Anak membutuhkan kedekatan emosi dengan orangtua. Banyak orangtua mengandalkan orang lain untuk memenuhi kebutuhan anak mereka: pembantu, kakek/nenek, tante/om, daycare, dll. Mereka lupa bahwa keberadaan mereka di samping anak-lah yang paling utama. Jika orangtua sering digantikan oleh orang lain, maka tak heran, kedekatan emosi dengan orangtua tidak akan terbangun. Dalam kasus Maisie, di tengah kesedihannya itu, Maisie tidak memanggil nama ibunya, melainkan Margo, mantan nanny dan ibu tirinya. Margo yang setia menemaninya beraktivitas.

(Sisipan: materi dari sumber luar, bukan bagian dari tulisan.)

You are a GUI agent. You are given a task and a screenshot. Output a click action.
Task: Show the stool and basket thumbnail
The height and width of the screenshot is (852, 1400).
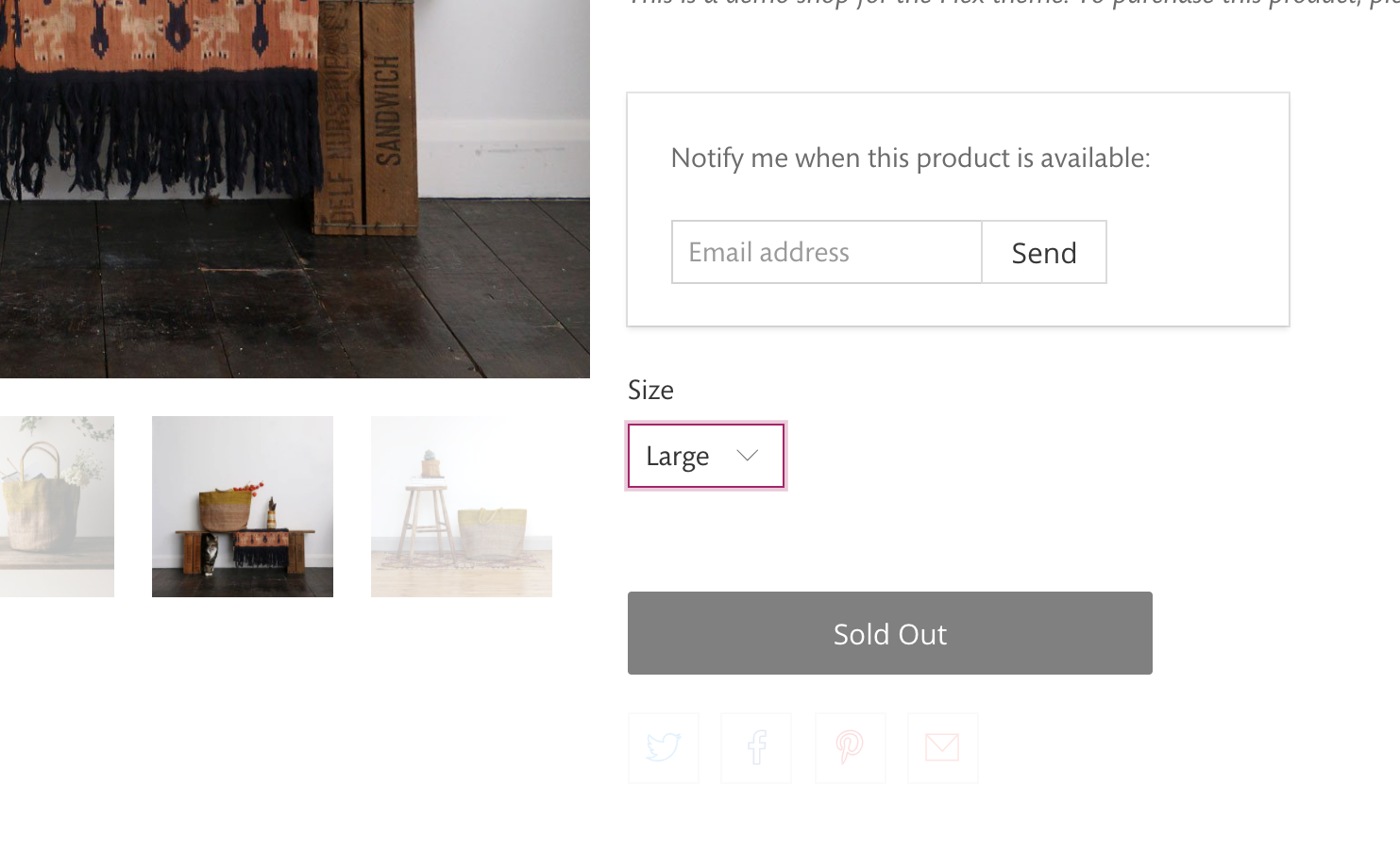(462, 507)
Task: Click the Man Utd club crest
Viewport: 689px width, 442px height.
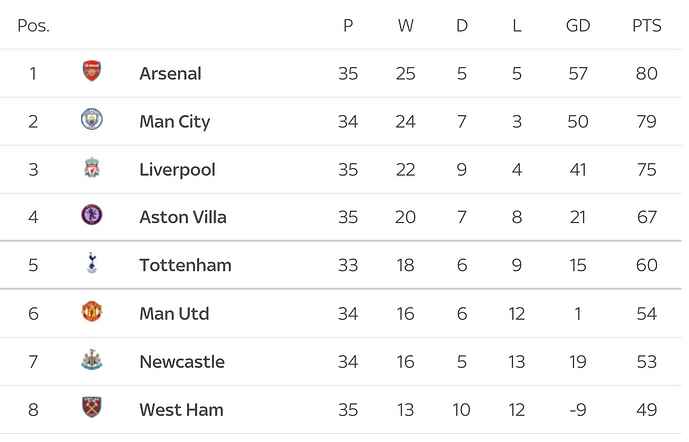Action: (92, 312)
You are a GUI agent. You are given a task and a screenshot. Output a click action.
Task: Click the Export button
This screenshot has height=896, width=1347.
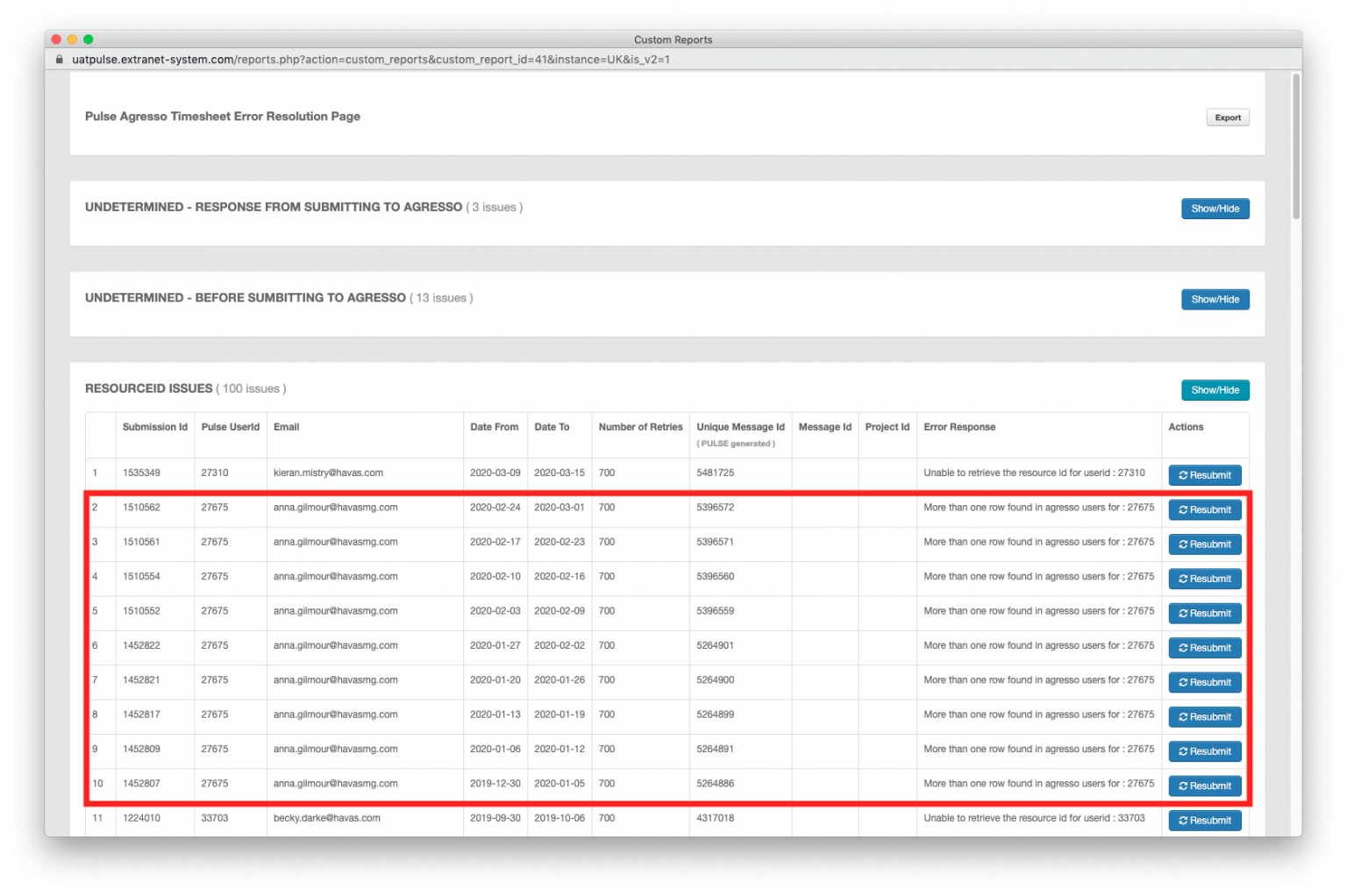[x=1227, y=117]
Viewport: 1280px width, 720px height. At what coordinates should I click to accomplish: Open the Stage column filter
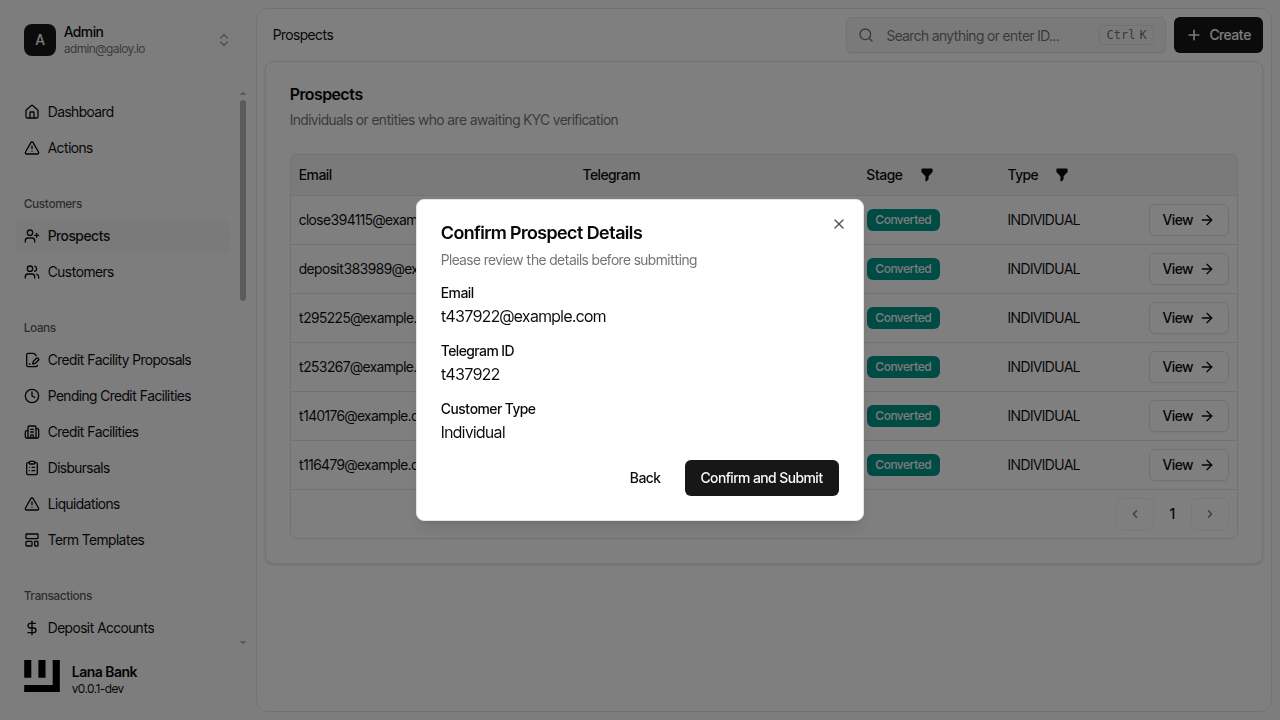[x=926, y=175]
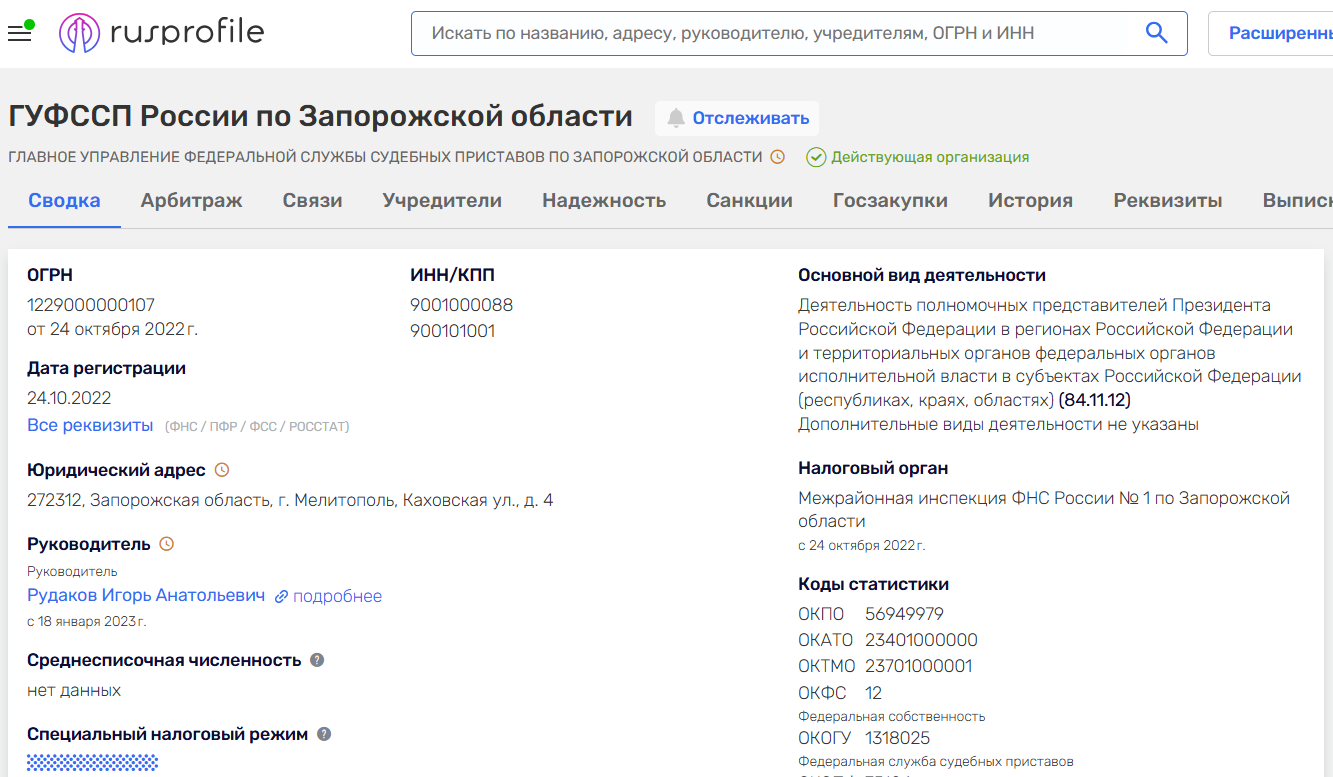This screenshot has width=1333, height=777.
Task: Switch to the Арбитраж tab
Action: click(191, 200)
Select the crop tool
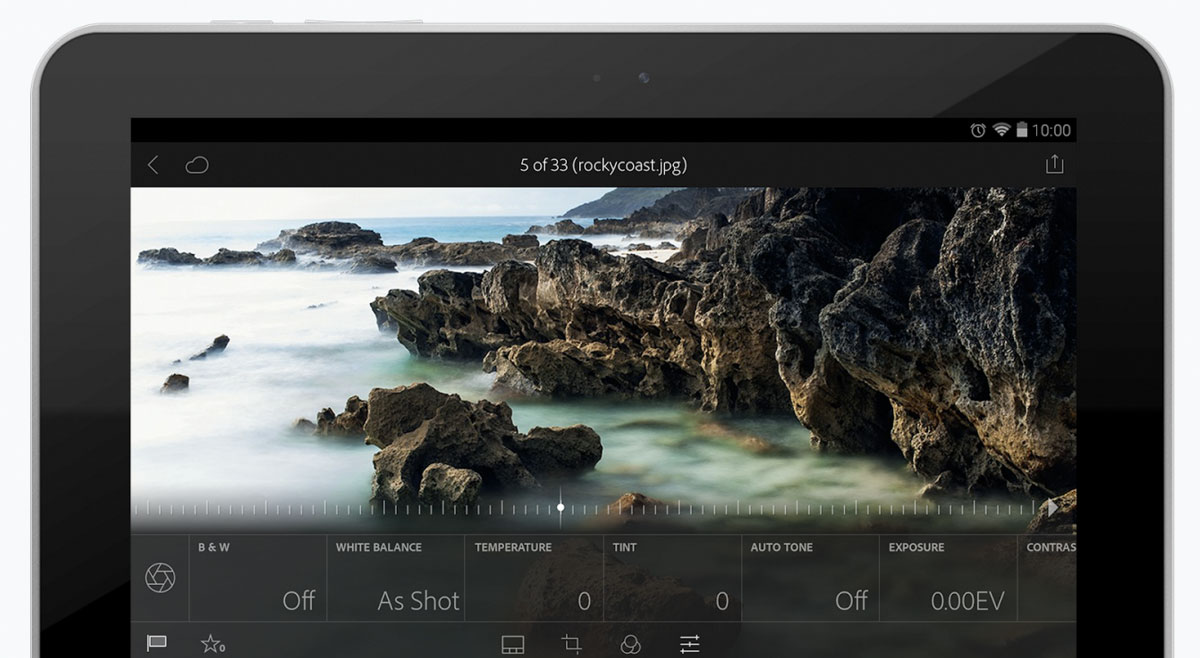Image resolution: width=1200 pixels, height=658 pixels. click(x=571, y=644)
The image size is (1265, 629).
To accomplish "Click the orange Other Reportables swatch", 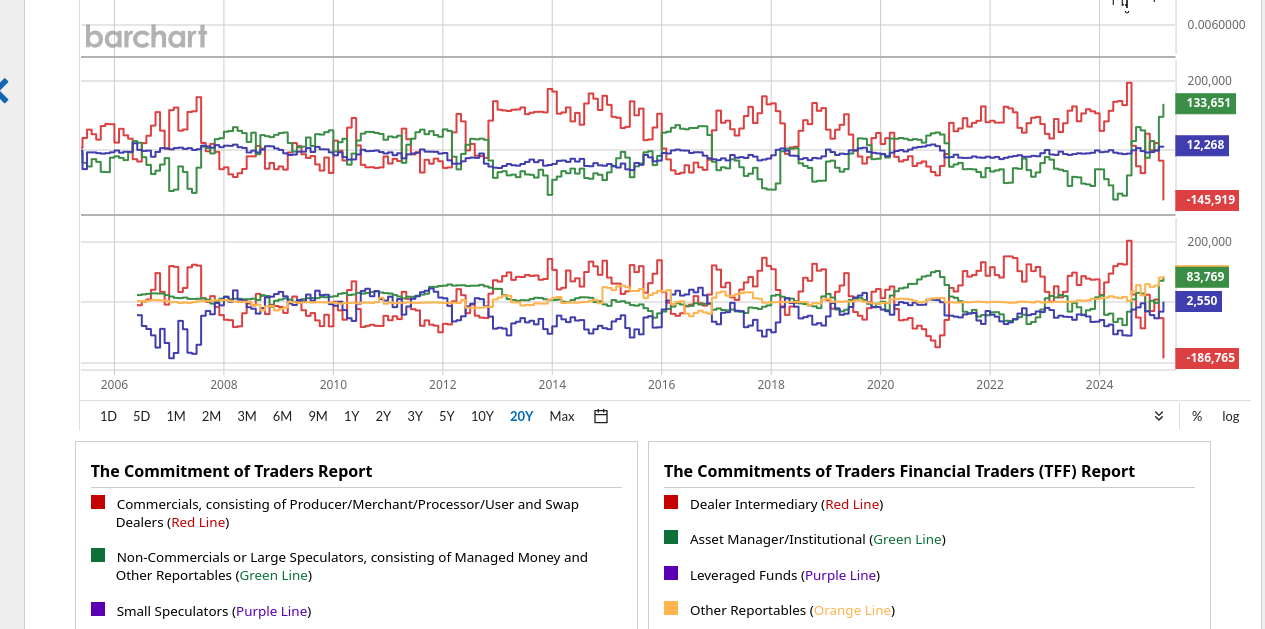I will (671, 608).
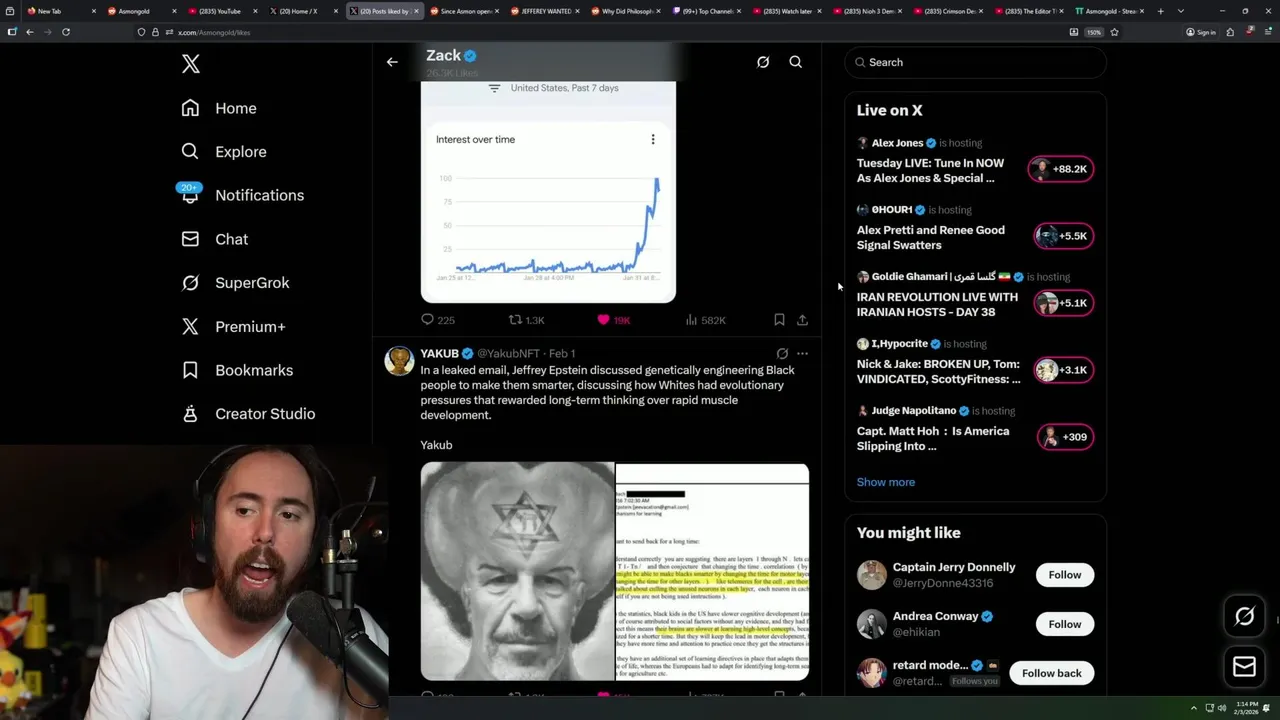Image resolution: width=1280 pixels, height=720 pixels.
Task: Bookmark the Google Trends chart post
Action: point(779,320)
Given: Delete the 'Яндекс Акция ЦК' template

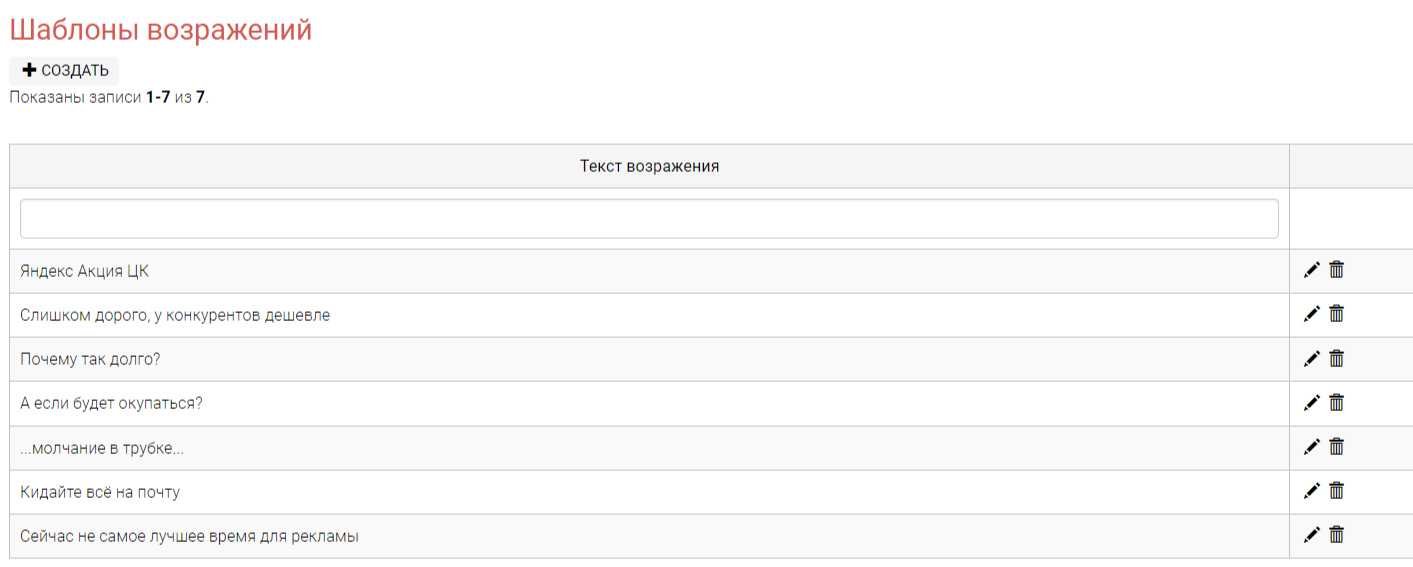Looking at the screenshot, I should (x=1337, y=270).
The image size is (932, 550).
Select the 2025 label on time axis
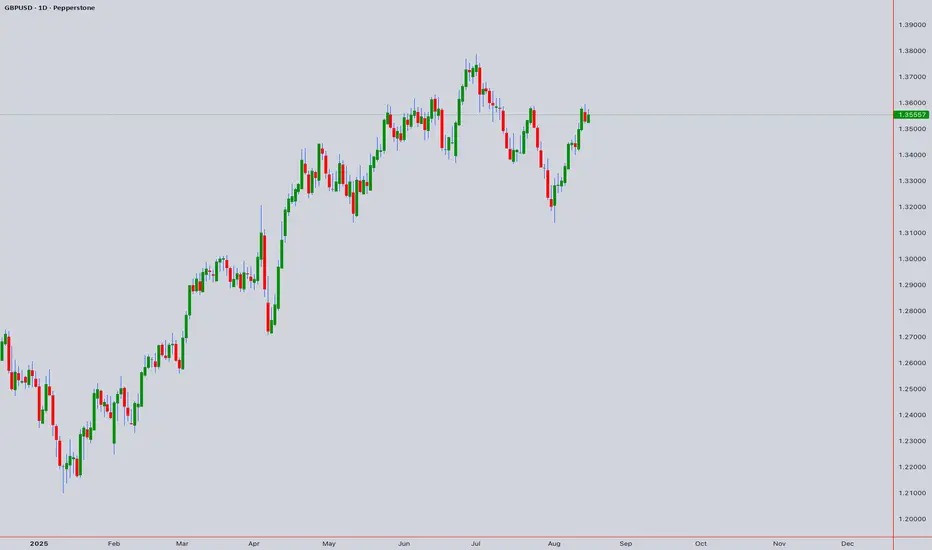point(39,543)
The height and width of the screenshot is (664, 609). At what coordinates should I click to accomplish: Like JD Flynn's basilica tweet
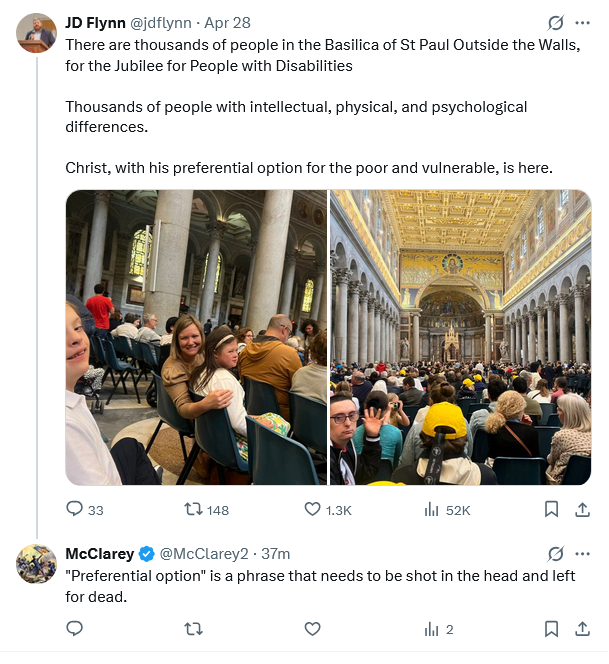(312, 509)
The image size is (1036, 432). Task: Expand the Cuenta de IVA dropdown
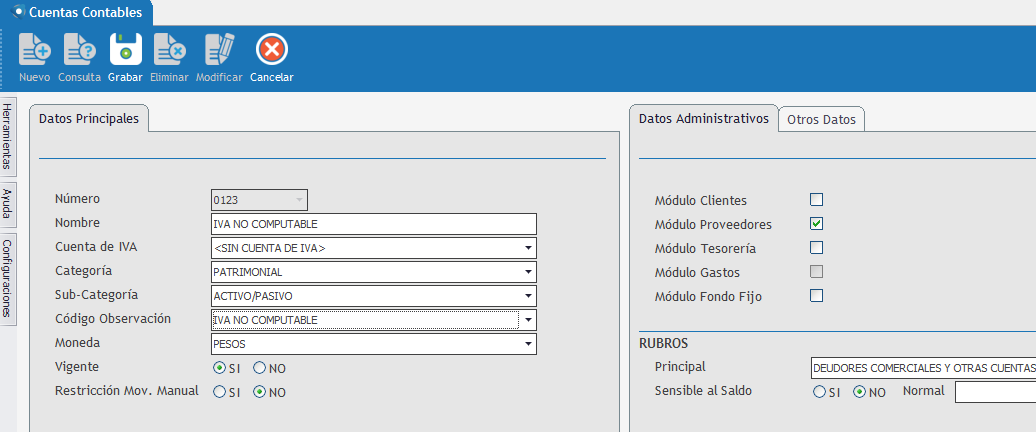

Maisie pun memiliki kedekatan emosi yang kuat dengan Lincoln karena Lincoln memiliki waktu untuk menggambar dengannya. Lincoln punya waktu untuk membuatkan masakan yang unik untuknya. Lincoln membawanya jalan-jalan, menggendong, dan membiarkannya bergelayutan di tangan. Lincoln membuatnya tertawa. Dan ketika Margo menanyakan pendapat Maisie tentang Lincoln, Maisie dengan lugas menjawab, “I love him.”


Cinta yang berpikirlah yang Lincoln dan Margo pilih untuk mereka berikan kepada Maisie, meskipun Maisie bukanlah anak kandung mereka; meskipun secara hukum, Maisie bukan lagi anak tiri mereka. Lincoln dan Margo bersedia memberikan waktu dan perhatian mereka kepada Maisie sehingga secara sadar dan tegas Maisie memilih untuk tetap tinggal bersama mereka, meskipun sang ibu memaksanya untuk pergi bersamanya. 

Saya memilih untuk memberi anak saya cinta seperti cinta Lincoln dan Margo kepada Maisie. Bagaimana dengan Anda?



*Meski tokoh utama film ini adalah anak-anak, film ini bukan ditujukan untuk anak-anak.